I have a Lowrance LMS-520. Fish finder/GPS. When moving across the lake the screen is white with a grey bottom.And also says 31F.T . of water. Next thing I know the sreen scrambles and turns blue,purple, and pink.The depth now reads 1 F.T.. A short time later it goes back to the white and grey screen. Also I am not marking any fish on the sreen.I adjusted the sensitivity up and down no luck. I not marking any fish at all.Funny thing is two fishing trips and we were catching perch.The screen should have shown some fish.The only thing I see in the bottom. This unit was purchase back in 2007.Can anyone out there help me. Should I call Lowrance.How long due these fish finders last? Please help .:B thank you.


----------



## polebender (Oct 29, 2011)

Are you having problems with the maps/gps screen also? If not, it sounds like it may be transducer related. Do you have through the hull transducer or mounted on the outside? If it's on the outside, try to wipe it off. You can also use a fine grade sandpaper on it. Over the years a film can build up on them and cause problems with readings if you don't check it periodically. Also check the positioning of the transducer. Sometimes if you hit something it can knock the transducer off balance.


----------



## K gonefishin (May 4, 2004)

Sounds like a bad transducer


----------



## StewDogg (Sep 26, 2014)

Pole bender, K gonfishin . The transducer wire runs thru the back of the hall.In the spring I will try to clean the eye of the transducer with some sand paper. The gps seemed to be working .Is there any thing I can due over winter to see if it is the unit? Or do I just replace the transducer? If I don't replace the transducer.Will I be able to tell if the unit is working right.Out of the water. Dry docked. Or do I have to have the boat in the water. I would hate to have to pull the boat back out of the water after i launch for the season. Thanks Guys for your advice.stewdogg


Sent from my iPad using Ohub Campfire


----------



## polebender (Oct 29, 2011)

If I were you, I'd contact Lowrance just to get their opinion! It's a free call and free advice!

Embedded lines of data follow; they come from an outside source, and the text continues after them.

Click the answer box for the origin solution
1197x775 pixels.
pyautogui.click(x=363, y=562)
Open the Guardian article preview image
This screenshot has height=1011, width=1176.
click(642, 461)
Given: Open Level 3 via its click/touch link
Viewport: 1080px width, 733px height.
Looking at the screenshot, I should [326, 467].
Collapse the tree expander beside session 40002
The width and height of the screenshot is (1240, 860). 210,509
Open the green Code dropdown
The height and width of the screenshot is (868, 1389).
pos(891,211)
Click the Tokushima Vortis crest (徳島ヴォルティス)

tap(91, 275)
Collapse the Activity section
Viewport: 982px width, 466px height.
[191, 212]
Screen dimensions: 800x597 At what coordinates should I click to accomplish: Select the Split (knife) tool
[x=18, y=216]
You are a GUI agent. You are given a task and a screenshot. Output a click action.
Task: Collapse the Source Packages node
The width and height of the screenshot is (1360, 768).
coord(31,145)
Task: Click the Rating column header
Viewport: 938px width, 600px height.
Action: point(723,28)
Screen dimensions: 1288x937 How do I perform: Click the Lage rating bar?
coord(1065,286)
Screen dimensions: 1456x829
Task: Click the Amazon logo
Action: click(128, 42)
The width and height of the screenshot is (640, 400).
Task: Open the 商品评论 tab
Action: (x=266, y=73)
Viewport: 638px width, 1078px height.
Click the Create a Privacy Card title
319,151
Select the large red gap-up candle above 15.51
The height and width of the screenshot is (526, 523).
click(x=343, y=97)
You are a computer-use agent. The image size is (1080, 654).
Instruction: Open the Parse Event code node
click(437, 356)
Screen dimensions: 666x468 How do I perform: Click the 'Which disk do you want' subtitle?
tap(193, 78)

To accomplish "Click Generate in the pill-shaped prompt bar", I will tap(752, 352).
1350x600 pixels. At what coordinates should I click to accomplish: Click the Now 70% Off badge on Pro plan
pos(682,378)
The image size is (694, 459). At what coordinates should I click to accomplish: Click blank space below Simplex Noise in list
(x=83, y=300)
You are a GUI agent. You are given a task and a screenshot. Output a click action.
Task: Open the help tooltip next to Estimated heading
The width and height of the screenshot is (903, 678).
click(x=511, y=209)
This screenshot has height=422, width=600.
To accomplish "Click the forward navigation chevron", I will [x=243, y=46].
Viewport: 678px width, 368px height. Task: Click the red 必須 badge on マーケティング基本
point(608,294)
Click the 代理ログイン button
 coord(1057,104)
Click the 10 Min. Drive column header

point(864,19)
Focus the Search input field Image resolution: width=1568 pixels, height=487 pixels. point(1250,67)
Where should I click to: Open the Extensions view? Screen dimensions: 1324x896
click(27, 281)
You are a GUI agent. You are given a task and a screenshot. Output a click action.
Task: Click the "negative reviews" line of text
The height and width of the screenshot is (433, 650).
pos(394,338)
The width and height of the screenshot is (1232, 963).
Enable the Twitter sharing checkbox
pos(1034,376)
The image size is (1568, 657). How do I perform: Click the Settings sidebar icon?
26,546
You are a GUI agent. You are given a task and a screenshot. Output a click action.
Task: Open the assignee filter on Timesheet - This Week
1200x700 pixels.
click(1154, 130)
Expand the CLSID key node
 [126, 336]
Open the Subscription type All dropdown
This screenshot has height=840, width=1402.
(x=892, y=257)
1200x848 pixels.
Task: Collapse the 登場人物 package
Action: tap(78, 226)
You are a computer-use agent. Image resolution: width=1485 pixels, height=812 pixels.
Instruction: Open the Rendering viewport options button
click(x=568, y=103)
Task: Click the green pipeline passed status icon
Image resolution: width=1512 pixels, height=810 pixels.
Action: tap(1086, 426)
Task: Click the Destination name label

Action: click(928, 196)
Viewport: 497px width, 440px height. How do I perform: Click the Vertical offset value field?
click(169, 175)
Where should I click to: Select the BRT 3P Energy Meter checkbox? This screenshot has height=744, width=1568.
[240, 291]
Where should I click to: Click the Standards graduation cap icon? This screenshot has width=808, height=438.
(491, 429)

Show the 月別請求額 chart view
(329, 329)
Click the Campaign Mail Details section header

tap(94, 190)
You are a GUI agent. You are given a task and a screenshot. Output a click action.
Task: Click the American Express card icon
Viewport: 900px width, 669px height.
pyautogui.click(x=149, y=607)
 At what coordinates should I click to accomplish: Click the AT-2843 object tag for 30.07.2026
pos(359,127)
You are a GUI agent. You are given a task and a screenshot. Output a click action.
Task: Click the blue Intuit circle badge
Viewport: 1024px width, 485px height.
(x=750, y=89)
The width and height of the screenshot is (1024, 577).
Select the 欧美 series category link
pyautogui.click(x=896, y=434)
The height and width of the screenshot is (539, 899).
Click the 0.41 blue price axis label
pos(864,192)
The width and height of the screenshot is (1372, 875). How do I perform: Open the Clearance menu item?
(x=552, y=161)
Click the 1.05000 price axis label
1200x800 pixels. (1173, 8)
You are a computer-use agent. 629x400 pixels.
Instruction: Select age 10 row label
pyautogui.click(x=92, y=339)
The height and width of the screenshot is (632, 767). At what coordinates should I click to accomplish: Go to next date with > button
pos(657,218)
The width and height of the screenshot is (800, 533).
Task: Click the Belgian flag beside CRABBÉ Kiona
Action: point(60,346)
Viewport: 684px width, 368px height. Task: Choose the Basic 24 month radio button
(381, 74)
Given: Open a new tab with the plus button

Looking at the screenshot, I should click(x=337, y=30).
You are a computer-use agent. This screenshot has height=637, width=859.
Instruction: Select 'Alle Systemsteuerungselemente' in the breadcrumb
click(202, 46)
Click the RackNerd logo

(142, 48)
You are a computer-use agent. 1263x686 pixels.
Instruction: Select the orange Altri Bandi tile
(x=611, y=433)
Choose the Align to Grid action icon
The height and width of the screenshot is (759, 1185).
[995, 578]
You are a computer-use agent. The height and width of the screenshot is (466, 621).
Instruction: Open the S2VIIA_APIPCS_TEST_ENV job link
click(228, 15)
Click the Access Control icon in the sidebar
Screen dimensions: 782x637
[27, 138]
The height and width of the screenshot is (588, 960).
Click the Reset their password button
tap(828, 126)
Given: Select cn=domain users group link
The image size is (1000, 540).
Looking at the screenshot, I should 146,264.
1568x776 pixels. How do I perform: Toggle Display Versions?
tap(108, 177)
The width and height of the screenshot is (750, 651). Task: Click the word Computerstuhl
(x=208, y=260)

I'd ask about cleaning the transducer and see what they say. The only other way would be to take it to a marina where they could submerse it and test it. It doesn't sound like its the unit, or you would be having problems with the gps also.


----------



## K gonefishin (May 4, 2004)

IMO I would just replace it. They aren't that expensive and if the unit is working and GPS is good that even confirms it further, mever heard of sandpaper sounds abrasive Soapy water and sponge sounds more like it. The only thing you can do out of the water is listen to the ducer to see if it's clicking. 

Give them a call though.


----------



## polebender (Oct 29, 2011)

K gonefishin said:


> IMO I would just replace it. They aren't that expensive and if the unit is working and GPS is good that even confirms it further, mever heard of sandpaper sounds abrasive
> 
> Give them a call though.


I agree with replacement. It is an older unit. It sounds to me that he wants to test before replacing. The first fish finder I ever bought, which was years ago, they recommended that you use a fine grade sandpaper on the bottom of the transducer to remove any factory film and said it would also aid in the readings.


----------